The Midnight Meat Train
by Clive Barker
In 1984 the Books of Blood by Clive Barker were published and quickly gained a following worldwide. Literary eminences like Stephen King noticed early on the creativity and powerful prose throughout the Books of Blood, bringing Clive Barker’s stories to the forefront of horror fiction. One of these stories was “The Midnight Meat Train” following one Leon Kaufman as he discovers the origins of a series of grizzly subway train murders in New York City… and the controlling forces behind it all.
Clive Barker’s The Midnight Meat Train Special Definitive Edition brings the original story back with all-new material: a new afterword written by Clive Barker, seven color paintings based on the story by the author, a new introduction by Phil & Sarah Stokes, a foreword by the movie screenplay writer Jeff Buhler, storyboards from the film, never-before-seen photos, notes, sketches and more.
The short story of the Midnight Meat Train was introduce to me with Books of Blood Vol. 1-3. I actually read the whole book in one sitting and I have to say the story is one of my favorites. Like most Clive Barker novels, you know what expect when you pick up one of his stories. While the story was story and it hit hard and fast. Now I have both the short version and one with the movie update. While movie edition had forward and a few story boards. It even added a little bit more to the story.

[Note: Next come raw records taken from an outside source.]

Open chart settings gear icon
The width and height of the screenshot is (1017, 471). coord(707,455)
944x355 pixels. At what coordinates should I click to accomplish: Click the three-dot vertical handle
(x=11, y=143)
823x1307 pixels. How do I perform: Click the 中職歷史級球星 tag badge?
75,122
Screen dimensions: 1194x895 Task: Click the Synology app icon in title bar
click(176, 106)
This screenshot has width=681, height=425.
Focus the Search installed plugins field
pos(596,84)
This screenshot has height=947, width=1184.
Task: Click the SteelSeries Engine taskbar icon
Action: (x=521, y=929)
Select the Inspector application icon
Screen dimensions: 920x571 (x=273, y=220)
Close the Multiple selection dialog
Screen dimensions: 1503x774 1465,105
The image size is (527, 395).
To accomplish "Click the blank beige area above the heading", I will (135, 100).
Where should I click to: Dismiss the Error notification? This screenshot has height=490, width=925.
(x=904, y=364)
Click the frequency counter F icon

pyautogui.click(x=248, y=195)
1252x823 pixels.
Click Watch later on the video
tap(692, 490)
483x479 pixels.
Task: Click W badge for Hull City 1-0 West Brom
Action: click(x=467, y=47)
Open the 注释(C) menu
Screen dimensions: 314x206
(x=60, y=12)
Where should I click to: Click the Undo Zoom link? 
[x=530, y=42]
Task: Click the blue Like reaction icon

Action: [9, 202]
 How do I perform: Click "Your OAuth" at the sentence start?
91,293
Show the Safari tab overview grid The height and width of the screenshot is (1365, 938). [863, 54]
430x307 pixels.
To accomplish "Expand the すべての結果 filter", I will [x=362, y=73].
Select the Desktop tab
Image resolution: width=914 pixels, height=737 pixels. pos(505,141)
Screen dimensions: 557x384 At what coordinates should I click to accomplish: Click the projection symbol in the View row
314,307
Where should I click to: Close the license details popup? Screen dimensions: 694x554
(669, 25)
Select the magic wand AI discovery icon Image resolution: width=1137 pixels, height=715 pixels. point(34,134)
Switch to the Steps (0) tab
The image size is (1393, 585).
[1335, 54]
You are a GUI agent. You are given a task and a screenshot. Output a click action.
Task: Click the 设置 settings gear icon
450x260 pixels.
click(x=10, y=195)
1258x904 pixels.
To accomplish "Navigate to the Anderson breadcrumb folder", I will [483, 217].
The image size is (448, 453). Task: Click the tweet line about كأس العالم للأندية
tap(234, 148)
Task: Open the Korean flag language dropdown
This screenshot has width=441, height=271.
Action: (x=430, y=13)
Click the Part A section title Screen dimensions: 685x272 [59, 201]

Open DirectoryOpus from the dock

Now the story and movie are different in a few ways, as to be expected. Being a short story to start with, I’m rather not shocked that they had to add or change a few things. The artwork that Clive Barker did for the movie and for this edition for the book is fantastic. The gore and fear the story gives you is fantastic, it also give you a rich backstory and defiantly leaves you wanting more and raises a number of questions. I almost wish Barker would make a book series based on this short story.
Fun fact about Midnight Meat Train, it was originally meant to be a sequel to Candyman (1992). Now is the movie the ancients’ immortality is ensured by the human flesh (they are themselves degenerate humans), and said immortality is needed for them to continually serve the Eldritch Abomination they made a deal with so New York would prosper. It’s implied that similar deals were brokered with similar abominations at the site of every major city in the world. The short story kinda hints at that, but it mostly focuses on New York and give you the idea that this beings are vary old. It caused me to have thoughts of H.P. Lovecraft and his universe.